- **Explora el material**:
(a) Según el texto sobre don Juan Carlos, ¿en qué fecha salió de España?
(b) ¿Cuáles son todas las interpretaciones que, según el texto sobre don Juan Carlos, han hecho voces interesadas de su salida de España?
(c) Copia del texto sobre don Juan Carlos todo lo que va desde “Don Juan Carlos ha” hasta “Jefatura del Estado.”.

- **Texto de origen**:
◆ ◆ ◆ ◆
Este día 5 de enero don Juan Carlos I cumplió 84 años en Abu Dabi. Son ya más de un año y cinco meses los que ha pasado sin pisar España, desde que saliera el 3 de agosto de 2020. Su marcha tuvo una gran repercusión en nuestro país y en el extranjero, como no podía ser menos. El Rey dejaba el territorio nacional tras haber pilotado la transición pacífica al actual régimen democrático, reinar en España casi treinta y nueve años, alentar la Constitución vigente y el proceso de incorporación a la Unión Europea, y haber ejercido como monarca constitucional en años de expansión de las libertades y de indudable prosperidad.
Cualesquiera que fueran los motivos del desplazamiento, ha sido desde el principio mal interpretado por voces interesadas. Se ha transformado en una inexistente expulsión, se la ha tildado de huida de la Justicia cuando ningún procedimiento penal se ha dirigido hasta el momento contra él -ni es probable que lo haga-, se ha aventurado que la salida de España suponía confesar su culpabilidad… El Rey Emérito ha quedado en silencio mientras su figura se denostaba, sin respeto siquiera a la presunción de inocencia.
Don Juan Carlos ha cometido errores que no hay por qué ocultar. Pero su salida de España ha sido aprovechada para atacarle con fiereza, y con él, a la propia monarquía. Se pretende deslegitimar a la institución, como pieza clave de la Constitución de 1978, para terminar precisamente con ésta. El sistema político actual no sólo concita en su contra a los partidarios de la III República, sino también a quienes pretenden consagrar un derecho a la independencia, disfrazada de autodeterminación, en un futuro texto constitucional republicano (algo por cierto insólito en el panorama internacional). A todos ellos la partida del Rey Emérito les ha dado nuevas ocasiones de arremeter contra la configuración actual de la Jefatura del Estado.
Tampoco parece que “la tranquilidad y el sosiego” que requería el ejercicio de sus responsabilidades por el Rey, también aludidos en la carta, fueran a perturbarse por el retorno
Una vez que el Rey Emérito ha hecho dos regularizaciones fiscales voluntarias ante la Agencia Tributaria, y ya cerrada la investigación de la Fiscalía suiza, es el momento de plantear su regreso. Desde un punto de vista jurídico es innegable que tiene derecho a hacerlo, pues la Constitución reconoce el derecho de todos los españoles “a entrar y salir libremente de España”, el cual no puede “ser limitado por motivos políticos”.
◆ ◆ ◆ ◆
Entradas de la colección:
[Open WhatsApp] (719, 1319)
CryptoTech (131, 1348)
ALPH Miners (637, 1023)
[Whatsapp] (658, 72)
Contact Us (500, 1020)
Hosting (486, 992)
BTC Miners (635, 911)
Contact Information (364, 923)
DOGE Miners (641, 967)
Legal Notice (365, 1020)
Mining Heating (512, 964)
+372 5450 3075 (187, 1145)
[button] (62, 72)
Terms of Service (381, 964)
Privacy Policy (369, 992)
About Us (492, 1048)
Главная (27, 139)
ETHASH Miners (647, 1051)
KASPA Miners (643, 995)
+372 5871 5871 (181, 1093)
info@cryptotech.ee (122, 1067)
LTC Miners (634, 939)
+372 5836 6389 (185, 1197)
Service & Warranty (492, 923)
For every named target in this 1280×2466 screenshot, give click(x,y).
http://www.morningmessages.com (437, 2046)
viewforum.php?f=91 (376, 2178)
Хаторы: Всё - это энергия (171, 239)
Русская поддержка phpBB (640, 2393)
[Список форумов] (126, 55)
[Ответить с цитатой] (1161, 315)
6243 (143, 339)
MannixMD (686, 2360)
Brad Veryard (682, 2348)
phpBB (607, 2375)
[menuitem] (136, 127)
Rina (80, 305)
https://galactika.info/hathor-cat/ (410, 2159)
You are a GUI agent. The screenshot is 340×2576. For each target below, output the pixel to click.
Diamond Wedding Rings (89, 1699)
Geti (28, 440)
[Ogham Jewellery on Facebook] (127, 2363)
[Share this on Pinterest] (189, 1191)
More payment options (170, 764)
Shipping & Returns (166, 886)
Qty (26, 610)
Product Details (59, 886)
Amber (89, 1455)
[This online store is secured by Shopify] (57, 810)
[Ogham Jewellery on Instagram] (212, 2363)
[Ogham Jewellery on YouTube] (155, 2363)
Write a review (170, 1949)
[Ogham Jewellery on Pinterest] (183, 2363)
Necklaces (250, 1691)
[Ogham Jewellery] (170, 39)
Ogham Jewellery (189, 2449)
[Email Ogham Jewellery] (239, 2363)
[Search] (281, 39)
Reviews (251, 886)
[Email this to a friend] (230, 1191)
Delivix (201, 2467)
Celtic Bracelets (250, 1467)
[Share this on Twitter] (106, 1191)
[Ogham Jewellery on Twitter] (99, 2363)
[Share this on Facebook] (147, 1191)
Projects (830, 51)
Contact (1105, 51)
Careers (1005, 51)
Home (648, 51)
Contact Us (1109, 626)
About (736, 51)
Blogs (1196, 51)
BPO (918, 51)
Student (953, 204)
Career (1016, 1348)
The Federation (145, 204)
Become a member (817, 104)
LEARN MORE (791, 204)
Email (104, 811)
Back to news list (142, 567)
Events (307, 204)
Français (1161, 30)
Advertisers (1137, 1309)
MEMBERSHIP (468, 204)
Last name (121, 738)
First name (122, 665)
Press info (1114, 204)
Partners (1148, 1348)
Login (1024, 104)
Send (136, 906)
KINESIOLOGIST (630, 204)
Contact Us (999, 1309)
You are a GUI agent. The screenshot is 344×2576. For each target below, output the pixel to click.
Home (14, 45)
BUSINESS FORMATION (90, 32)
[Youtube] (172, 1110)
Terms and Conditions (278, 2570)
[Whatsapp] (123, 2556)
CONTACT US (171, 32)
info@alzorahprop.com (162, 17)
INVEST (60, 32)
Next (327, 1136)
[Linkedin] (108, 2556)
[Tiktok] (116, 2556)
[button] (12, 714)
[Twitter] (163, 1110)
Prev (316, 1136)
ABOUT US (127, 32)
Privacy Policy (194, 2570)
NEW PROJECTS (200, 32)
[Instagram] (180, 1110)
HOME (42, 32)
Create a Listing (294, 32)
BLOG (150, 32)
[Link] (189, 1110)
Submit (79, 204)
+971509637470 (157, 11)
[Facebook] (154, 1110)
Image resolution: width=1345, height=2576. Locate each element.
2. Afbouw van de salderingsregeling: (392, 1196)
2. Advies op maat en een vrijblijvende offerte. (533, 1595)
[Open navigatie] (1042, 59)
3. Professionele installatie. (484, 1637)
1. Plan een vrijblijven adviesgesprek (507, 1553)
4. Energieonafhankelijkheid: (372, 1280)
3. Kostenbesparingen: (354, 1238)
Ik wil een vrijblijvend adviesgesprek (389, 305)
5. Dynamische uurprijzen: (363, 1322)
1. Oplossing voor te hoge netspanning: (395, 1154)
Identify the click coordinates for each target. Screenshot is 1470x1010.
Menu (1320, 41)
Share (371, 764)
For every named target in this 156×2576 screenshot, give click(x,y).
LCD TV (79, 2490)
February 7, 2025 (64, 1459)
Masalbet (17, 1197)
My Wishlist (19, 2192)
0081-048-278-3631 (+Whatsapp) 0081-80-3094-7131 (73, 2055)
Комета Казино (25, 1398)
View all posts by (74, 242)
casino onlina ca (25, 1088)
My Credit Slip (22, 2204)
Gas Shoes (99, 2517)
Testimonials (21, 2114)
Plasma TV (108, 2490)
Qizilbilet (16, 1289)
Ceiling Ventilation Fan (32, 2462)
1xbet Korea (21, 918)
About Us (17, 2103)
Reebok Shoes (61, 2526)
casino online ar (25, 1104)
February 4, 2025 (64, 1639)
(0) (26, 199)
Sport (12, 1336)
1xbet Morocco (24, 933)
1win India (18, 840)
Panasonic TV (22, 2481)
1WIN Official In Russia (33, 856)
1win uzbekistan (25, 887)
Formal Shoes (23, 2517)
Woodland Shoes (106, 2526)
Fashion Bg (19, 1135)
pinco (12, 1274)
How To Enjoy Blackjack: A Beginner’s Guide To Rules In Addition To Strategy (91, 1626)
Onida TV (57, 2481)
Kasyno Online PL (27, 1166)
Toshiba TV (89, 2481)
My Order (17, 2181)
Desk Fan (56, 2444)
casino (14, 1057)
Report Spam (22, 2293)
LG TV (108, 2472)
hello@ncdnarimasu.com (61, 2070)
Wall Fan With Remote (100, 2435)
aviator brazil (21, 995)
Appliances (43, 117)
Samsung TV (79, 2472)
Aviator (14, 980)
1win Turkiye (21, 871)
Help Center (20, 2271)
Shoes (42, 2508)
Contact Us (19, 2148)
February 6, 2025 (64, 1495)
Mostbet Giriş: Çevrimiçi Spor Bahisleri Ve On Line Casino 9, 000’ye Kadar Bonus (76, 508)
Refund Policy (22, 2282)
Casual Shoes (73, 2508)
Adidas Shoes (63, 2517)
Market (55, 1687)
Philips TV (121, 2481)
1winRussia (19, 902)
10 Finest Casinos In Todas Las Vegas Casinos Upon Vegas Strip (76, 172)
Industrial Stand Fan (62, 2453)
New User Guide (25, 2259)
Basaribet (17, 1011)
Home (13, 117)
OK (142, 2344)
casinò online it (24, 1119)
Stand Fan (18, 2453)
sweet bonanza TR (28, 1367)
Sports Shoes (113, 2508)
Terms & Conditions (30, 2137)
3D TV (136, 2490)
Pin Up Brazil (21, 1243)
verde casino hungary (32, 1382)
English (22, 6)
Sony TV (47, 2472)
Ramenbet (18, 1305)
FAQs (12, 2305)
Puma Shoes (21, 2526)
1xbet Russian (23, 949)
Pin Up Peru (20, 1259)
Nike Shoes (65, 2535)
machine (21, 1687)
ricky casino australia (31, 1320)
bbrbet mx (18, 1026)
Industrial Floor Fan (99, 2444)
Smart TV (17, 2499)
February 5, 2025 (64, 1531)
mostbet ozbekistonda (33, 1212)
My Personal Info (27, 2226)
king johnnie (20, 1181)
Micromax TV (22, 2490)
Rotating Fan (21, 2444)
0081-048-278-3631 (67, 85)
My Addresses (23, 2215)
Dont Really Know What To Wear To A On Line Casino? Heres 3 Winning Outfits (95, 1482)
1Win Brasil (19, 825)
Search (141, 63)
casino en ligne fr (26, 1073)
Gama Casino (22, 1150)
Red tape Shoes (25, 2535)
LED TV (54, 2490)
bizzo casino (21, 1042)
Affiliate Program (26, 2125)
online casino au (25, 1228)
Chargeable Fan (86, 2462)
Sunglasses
◆ ◆ ◆ ◆
- **Respuestas**:
(a) El 3 de agosto de 2020.

(b)
- Una inexistente expulsión.
- Una huida de la Justicia.
- Una confesión de su culpabilidad.

(c)
Don Juan Carlos ha cometido errores que no hay por qué ocultar. Pero su salida de España ha sido aprovechada para atacarle con fiereza, y con él, a la propia monarquía. Se pretende deslegitimar a la institución, como pieza clave de la Constitución de 1978, para terminar precisamente con ésta. El sistema político actual no sólo concita en su contra a los partidarios de la III República, sino también a quienes pretenden consagrar un derecho a la independencia, disfrazada de autodeterminación, en un futuro texto constitucional republicano (algo por cierto insólito en el panorama internacional). A todos ellos la partida del Rey Emérito les ha dado nuevas ocasiones de arremeter contra la configuración actual de la Jefatura del Estado.